Even with accumulative values eg 9kWh at 9am and 11kWh at 11am, you cannot assume it was 10kWh at 10am, it may have shot up to 11kWh a minuite after 9am and sat there for 2 hours or not moved for 2 hours and then shot up just before 11am, no way of telling.

So the best the data can tell you is what is was at the datapoints closest to your time for you to decide. If you are using fixed interval feeds you may be able to force a “near as damn it” value e.g. if you are using a 10s fixed interval you could ask for all datapoints betwenn 5secs before and 5 secs after your chosen time and that should return the one datapoint closest to your time +/- 5secs and repeat that for the second “energy2” datapoint.

Isn’t that because javascript keeps time in milliseconds?

That may well be the underlying reason but some scaling could make the api more user friendly.

The inputs and feeds use whole seconds, I think the data returned can only be to whole second granularity despite being returned in milliseconds, just seems like a whole lot of extra zeros going to and fro that add little more than confusion.

You’ve got that right!

hello

@pb66 When I am giving this link it shows the energy values in the browser but when i try fetch it from a perl script it shows an empty brackets like this [].What is the error in that link. Can you please help me with that.
http://server/emoncms/feed/data.json?apikey=&id=26&start=1480518361000&end=1480518371000
Thank you

I know this is an old thread, but I had exactly the same issue and came across this answer; firstly the miliseconds and then the empty brackets.
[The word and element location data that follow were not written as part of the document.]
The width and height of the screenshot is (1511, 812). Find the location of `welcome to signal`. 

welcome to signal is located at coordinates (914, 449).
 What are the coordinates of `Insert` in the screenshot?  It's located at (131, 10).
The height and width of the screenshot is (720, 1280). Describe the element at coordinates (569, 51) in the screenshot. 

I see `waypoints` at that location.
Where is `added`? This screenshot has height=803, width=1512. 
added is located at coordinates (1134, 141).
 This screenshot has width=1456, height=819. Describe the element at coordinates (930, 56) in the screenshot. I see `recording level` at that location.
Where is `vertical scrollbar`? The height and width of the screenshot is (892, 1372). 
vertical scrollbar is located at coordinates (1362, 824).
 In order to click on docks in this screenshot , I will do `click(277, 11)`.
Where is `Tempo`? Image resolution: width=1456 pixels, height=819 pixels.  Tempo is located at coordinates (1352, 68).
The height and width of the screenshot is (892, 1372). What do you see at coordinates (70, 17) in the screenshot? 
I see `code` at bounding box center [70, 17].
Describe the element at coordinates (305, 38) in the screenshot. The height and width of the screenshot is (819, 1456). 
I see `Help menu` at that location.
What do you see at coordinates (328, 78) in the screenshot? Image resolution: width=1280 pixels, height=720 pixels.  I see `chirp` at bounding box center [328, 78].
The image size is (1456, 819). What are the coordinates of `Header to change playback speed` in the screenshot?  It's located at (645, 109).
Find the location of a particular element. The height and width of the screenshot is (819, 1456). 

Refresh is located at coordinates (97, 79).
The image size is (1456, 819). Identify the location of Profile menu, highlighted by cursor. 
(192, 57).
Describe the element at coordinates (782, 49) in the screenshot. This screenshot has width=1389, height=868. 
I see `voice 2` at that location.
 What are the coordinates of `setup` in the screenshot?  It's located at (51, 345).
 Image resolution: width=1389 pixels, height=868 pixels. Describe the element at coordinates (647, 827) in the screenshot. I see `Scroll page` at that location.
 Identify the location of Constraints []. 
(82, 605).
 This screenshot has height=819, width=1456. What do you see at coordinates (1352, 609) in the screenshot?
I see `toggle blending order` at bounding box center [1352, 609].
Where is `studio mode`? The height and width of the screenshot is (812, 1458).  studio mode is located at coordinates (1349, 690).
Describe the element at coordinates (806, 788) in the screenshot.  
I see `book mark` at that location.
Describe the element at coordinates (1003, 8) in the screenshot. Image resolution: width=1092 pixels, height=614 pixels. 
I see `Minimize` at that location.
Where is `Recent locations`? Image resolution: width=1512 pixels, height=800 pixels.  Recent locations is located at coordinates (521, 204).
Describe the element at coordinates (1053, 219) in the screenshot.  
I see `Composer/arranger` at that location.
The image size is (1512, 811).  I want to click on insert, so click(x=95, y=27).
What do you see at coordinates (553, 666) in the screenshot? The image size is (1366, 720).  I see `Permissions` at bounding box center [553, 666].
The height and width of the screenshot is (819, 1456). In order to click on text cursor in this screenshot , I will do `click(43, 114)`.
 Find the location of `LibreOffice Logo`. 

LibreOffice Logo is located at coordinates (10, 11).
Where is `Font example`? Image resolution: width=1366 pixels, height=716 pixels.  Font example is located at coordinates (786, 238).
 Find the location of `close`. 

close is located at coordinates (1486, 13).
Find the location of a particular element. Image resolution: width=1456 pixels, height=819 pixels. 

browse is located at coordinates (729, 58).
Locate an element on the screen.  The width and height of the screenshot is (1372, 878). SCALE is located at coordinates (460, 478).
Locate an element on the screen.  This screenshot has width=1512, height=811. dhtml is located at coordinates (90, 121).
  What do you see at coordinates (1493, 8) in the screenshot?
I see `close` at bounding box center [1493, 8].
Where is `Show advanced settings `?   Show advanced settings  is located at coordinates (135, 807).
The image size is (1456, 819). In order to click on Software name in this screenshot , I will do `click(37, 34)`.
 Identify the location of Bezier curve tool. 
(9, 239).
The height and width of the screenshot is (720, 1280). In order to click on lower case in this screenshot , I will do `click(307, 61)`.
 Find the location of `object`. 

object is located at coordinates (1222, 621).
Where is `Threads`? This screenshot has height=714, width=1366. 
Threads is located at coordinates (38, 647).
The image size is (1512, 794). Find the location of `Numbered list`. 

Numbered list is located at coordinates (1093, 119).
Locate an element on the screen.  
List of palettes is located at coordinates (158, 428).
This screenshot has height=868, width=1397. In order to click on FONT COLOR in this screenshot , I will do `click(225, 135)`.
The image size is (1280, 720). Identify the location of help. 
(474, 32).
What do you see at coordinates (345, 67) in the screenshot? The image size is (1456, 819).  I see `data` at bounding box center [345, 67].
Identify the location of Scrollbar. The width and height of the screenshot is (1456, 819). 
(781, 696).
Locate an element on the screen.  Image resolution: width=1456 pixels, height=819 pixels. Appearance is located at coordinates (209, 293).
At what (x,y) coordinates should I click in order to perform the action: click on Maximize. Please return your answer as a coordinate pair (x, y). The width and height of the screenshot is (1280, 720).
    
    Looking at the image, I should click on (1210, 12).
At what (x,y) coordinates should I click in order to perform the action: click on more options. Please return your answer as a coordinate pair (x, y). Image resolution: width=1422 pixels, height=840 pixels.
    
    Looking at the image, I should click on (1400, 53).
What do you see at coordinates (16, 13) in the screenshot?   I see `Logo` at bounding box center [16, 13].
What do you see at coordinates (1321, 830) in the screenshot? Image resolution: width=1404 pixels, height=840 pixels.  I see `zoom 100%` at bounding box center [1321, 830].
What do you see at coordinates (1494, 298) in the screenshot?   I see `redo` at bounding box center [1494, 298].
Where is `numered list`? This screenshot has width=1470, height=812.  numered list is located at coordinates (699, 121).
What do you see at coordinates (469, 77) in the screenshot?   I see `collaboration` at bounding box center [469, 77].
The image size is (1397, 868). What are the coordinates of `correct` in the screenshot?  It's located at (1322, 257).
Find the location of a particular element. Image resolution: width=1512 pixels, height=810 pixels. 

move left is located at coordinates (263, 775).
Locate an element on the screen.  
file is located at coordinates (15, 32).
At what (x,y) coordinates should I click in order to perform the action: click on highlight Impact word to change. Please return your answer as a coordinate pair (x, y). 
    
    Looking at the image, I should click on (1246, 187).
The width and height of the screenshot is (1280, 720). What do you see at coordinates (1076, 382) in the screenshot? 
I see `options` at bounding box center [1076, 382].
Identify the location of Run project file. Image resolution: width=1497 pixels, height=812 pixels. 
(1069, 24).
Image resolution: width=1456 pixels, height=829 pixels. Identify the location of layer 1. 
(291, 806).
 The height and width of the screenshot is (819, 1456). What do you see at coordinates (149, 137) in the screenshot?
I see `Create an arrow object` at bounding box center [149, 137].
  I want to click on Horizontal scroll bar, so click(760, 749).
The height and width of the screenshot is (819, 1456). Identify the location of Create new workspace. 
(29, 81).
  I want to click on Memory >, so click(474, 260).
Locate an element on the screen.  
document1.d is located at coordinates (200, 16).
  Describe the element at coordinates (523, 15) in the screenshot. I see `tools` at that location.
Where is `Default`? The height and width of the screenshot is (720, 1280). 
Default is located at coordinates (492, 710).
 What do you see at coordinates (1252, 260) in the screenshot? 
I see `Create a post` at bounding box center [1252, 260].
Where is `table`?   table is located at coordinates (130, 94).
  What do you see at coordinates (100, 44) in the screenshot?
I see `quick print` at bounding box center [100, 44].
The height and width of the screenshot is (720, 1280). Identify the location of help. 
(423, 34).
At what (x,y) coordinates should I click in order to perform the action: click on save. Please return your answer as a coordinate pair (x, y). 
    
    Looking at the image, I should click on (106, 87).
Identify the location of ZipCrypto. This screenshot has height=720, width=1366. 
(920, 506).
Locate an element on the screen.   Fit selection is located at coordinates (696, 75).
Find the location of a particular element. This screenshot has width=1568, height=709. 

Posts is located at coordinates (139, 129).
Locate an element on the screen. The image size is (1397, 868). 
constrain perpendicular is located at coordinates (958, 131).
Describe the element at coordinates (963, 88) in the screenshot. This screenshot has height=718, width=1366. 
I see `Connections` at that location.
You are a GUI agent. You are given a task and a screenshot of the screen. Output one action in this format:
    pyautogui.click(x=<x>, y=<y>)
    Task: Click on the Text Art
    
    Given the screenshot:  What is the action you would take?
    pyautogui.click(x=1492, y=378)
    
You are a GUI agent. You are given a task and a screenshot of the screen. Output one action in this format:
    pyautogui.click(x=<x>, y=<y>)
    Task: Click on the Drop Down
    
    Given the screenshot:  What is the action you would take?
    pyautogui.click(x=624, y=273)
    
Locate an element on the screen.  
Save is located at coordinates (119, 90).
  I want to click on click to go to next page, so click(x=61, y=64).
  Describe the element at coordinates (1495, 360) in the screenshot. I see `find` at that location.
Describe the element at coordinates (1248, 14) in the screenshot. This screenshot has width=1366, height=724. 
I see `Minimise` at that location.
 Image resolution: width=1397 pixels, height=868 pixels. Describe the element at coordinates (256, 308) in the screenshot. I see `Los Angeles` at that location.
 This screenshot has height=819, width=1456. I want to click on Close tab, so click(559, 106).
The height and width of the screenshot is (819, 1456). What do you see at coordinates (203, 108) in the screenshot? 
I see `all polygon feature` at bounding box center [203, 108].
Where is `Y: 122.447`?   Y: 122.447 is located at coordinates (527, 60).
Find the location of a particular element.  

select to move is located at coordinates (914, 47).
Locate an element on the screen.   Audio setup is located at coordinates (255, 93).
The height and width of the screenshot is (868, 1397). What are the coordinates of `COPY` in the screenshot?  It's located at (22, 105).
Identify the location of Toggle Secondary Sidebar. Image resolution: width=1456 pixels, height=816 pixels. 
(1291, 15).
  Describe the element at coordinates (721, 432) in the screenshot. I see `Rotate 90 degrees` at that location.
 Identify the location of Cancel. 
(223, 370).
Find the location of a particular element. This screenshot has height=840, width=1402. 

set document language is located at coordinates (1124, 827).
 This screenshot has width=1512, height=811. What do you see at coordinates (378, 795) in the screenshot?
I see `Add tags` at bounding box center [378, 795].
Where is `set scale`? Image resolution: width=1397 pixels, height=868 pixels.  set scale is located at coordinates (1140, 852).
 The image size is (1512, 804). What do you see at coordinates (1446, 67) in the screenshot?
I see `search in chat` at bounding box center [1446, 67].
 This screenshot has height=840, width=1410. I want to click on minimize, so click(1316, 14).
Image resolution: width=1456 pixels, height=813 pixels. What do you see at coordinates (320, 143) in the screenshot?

I happened to try exactly the same URL again (as the empty bracket URL) and it returned data. I suspect it is the feedwriter buffer that is the issue if you are looking for very recent data.

Could anyone confirm this might be the reason? I noticed it the other day when looking at a graph where there was no recent data.

If it is the feedwriter (which I don’t know for sure but would hope not, as the feeds are also held in redis for more recent data) as you suspect it should be hit or miss for every other api call as the feedwriter runs every _n_Secs (I think it’s 60 but I’m not 100%).

Can you try a browser or wget (or maybe less so curl) to see if it’s a perl only or a more global issue?

I’ll not get a chance today, but the way to test would be a quick python script to check for the last 10s every 10s; I think you may get empty arrays 5 times out of 6.

It was a simple browser call I used.

Um,

On non-emonpi/EmonSD it is defaulted to 600!

That explains a lot!!!

Checking a graph, no figures appear in the graph that have not been written to disk (i.e. still in feedwriter redis buffer).

Indeed it does, I had no idea it was 10mins, wow!

That was seemingly changed back in Dec 2015, prior to that is was definitely 60s so I’m not entirely nuts, just a bit out of date :slight_smile:

I don’t run anything with feedwriter enabled so i cannot test, that’s why I’m a bit hazy on it. Everything I know about the low-write stuff is learnt through helping users here and looking at the code and commit notes.

I’m only really running it so I can see what is going on and spot any issues!

further to our comments above, I discovered that the emonpi remains at “60” but just the non-emonpi was changed to “600” in the commit I linked above.